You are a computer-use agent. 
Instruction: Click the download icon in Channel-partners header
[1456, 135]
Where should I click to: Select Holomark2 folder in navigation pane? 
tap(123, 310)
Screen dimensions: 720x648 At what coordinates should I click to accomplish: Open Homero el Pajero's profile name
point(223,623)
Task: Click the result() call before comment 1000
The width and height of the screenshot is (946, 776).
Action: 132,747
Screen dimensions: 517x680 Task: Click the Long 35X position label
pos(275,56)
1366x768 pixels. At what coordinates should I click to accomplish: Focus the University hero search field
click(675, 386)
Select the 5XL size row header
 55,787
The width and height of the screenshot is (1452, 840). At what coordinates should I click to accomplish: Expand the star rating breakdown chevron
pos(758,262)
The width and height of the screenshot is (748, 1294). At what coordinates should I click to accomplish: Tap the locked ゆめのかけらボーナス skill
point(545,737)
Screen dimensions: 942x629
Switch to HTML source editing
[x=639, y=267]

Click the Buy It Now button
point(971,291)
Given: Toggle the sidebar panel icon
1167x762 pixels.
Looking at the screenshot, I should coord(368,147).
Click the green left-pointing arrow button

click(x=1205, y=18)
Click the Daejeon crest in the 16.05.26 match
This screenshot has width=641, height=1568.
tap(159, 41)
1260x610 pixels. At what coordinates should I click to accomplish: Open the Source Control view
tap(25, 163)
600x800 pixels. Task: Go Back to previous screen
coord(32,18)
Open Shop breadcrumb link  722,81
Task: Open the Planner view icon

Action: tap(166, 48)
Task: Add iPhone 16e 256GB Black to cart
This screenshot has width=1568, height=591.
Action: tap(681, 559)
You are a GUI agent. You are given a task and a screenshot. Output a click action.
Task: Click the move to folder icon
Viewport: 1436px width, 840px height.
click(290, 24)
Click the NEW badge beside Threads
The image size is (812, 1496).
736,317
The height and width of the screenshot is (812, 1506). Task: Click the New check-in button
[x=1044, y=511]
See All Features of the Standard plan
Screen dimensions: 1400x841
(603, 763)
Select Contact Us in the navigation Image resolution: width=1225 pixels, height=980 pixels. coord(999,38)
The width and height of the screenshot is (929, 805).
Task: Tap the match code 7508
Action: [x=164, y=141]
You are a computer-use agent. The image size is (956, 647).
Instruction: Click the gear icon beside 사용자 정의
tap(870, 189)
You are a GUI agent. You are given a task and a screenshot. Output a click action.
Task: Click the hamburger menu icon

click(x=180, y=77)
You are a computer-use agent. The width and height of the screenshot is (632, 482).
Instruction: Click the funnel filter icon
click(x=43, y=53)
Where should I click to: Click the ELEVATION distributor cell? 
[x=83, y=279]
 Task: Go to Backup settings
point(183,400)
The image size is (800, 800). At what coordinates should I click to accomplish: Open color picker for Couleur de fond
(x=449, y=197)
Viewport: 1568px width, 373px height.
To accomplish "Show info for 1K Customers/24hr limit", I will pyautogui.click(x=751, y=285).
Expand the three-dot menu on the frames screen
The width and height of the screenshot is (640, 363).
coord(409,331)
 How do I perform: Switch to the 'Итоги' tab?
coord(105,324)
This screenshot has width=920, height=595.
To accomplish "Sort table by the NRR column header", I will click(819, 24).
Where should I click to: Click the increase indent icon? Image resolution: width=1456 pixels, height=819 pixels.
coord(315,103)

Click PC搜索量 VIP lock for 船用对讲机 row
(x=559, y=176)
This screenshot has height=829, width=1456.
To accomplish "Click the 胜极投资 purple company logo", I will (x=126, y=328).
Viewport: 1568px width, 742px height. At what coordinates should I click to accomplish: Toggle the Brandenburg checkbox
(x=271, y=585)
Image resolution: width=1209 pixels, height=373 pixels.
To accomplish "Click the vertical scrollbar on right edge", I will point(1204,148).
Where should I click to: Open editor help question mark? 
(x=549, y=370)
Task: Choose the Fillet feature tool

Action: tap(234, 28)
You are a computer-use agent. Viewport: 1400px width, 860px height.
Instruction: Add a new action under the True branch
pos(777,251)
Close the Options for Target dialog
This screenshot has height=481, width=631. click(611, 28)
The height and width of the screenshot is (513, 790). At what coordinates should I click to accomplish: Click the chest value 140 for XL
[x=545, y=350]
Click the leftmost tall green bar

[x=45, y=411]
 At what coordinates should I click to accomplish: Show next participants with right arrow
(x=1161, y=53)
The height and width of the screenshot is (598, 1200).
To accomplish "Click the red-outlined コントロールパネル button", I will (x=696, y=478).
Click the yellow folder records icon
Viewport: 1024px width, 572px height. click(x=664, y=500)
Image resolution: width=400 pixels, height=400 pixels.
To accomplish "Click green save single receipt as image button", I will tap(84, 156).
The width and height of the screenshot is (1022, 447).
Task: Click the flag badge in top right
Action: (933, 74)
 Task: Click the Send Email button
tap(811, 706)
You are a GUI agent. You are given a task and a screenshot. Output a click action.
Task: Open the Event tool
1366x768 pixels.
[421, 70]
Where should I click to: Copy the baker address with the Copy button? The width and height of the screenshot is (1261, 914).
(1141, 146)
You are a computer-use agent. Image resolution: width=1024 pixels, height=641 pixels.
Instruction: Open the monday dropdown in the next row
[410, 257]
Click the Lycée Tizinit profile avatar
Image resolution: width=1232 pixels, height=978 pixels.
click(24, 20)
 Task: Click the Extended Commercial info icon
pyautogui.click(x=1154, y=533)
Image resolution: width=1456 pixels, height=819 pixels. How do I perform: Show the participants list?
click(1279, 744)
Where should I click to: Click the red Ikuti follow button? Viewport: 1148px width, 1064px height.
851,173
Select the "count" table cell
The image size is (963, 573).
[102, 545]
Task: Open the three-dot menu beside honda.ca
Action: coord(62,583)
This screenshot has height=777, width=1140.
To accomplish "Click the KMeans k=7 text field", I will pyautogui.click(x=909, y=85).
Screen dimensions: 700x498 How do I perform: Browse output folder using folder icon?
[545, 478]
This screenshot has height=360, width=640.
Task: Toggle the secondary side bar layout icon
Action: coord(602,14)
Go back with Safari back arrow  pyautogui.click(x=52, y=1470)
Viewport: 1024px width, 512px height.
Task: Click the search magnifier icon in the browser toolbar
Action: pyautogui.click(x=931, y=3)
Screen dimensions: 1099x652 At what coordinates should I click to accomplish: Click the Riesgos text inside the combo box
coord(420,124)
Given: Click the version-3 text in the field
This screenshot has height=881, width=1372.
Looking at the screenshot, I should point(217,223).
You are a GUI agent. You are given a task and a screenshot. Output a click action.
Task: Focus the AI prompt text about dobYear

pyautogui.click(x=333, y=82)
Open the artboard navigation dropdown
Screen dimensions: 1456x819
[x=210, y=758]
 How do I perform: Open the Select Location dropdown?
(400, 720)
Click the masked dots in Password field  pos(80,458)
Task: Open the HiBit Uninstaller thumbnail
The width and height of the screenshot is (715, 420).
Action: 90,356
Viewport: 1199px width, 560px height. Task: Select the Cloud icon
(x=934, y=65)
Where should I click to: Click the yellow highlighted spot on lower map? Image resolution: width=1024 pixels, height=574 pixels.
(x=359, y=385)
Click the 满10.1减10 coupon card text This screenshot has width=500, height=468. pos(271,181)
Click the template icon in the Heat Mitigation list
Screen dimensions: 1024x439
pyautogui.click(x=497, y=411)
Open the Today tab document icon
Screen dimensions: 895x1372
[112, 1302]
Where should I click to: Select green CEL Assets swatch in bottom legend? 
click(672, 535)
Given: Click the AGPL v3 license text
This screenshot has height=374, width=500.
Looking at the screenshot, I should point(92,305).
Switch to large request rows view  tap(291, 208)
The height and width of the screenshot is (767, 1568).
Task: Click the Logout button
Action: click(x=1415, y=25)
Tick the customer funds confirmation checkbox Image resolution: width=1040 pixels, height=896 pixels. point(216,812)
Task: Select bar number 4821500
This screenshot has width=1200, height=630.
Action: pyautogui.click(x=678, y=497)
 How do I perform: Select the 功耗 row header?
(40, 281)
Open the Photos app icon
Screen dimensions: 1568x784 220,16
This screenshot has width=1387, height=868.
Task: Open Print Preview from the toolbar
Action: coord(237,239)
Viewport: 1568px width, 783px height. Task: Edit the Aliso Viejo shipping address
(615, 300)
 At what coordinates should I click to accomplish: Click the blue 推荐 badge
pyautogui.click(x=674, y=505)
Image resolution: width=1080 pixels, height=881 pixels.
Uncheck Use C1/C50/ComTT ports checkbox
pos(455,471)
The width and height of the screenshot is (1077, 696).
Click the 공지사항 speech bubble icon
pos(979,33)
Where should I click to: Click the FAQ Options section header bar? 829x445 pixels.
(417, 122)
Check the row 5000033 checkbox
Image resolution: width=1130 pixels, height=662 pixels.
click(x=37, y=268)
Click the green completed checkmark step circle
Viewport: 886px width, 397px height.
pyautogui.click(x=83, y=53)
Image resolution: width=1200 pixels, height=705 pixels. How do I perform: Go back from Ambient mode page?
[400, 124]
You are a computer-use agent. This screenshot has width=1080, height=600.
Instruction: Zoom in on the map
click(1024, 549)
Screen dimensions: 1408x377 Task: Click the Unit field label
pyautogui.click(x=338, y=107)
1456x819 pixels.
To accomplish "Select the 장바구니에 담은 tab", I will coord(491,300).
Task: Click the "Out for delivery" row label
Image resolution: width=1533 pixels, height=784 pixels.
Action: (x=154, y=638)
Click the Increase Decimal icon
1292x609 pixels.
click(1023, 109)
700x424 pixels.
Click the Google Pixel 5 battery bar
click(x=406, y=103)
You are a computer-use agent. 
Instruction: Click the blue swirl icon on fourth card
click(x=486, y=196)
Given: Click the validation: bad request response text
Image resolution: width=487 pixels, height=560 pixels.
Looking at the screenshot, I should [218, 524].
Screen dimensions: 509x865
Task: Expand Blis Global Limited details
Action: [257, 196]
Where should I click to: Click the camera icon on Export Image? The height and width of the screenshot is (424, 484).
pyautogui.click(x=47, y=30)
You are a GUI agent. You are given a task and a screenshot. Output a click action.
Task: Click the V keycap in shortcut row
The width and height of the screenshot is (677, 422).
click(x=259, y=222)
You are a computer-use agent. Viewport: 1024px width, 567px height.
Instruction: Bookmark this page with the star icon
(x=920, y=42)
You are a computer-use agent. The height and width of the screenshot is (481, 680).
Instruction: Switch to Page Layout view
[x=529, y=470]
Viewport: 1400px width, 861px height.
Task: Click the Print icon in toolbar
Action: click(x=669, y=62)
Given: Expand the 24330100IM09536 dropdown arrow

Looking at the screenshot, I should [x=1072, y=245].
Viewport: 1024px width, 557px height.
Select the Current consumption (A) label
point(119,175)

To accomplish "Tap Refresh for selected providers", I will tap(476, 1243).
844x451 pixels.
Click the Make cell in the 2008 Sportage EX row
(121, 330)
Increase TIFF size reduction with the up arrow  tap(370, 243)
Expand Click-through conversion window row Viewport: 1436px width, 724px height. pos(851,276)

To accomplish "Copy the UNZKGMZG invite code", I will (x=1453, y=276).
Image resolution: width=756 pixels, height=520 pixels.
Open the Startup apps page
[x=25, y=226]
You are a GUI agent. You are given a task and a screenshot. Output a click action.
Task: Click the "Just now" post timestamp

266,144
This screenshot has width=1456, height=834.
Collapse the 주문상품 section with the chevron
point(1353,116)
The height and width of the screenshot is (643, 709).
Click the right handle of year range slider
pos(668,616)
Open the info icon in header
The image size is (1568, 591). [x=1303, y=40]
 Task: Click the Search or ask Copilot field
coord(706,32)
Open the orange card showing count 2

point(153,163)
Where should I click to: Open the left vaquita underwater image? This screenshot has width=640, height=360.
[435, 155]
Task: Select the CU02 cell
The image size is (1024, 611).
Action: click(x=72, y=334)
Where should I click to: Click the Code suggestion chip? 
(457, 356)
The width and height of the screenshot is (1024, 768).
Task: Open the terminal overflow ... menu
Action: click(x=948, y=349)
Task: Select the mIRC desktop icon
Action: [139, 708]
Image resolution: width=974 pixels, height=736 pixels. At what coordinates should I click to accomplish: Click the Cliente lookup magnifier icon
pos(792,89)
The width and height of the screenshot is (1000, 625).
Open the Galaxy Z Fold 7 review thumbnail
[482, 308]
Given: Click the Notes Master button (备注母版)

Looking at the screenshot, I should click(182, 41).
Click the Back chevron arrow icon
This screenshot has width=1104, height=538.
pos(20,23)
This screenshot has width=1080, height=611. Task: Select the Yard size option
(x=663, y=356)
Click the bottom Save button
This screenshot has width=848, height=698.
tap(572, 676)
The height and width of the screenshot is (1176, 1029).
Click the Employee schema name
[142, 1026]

→ TASK GOAL: Set down the lines above word for word, beginning with the line that contains "The height and width of the screenshot is (598, 1200)." and continuing through the line that contains "click(1279, 744)". Include both of those lines.

→ SOLVED PROBLEM:
The height and width of the screenshot is (598, 1200).
To accomplish "Click the red-outlined コントロールパネル button", I will (x=696, y=478).
Click the yellow folder records icon
Viewport: 1024px width, 572px height. click(x=664, y=500)
Image resolution: width=400 pixels, height=400 pixels.
To accomplish "Click green save single receipt as image button", I will tap(84, 156).
The width and height of the screenshot is (1022, 447).
Task: Click the flag badge in top right
Action: (933, 74)
 Task: Click the Send Email button
tap(811, 706)
You are a GUI agent. You are given a task and a screenshot. Output a click action.
Task: Open the Event tool
1366x768 pixels.
[421, 70]
Where should I click to: Copy the baker address with the Copy button? The width and height of the screenshot is (1261, 914).
(1141, 146)
You are a computer-use agent. Image resolution: width=1024 pixels, height=641 pixels.
Instruction: Open the monday dropdown in the next row
[410, 257]
Click the Lycée Tizinit profile avatar
Image resolution: width=1232 pixels, height=978 pixels.
click(24, 20)
 Task: Click the Extended Commercial info icon
pyautogui.click(x=1154, y=533)
Image resolution: width=1456 pixels, height=819 pixels. How do I perform: Show the participants list?
click(1279, 744)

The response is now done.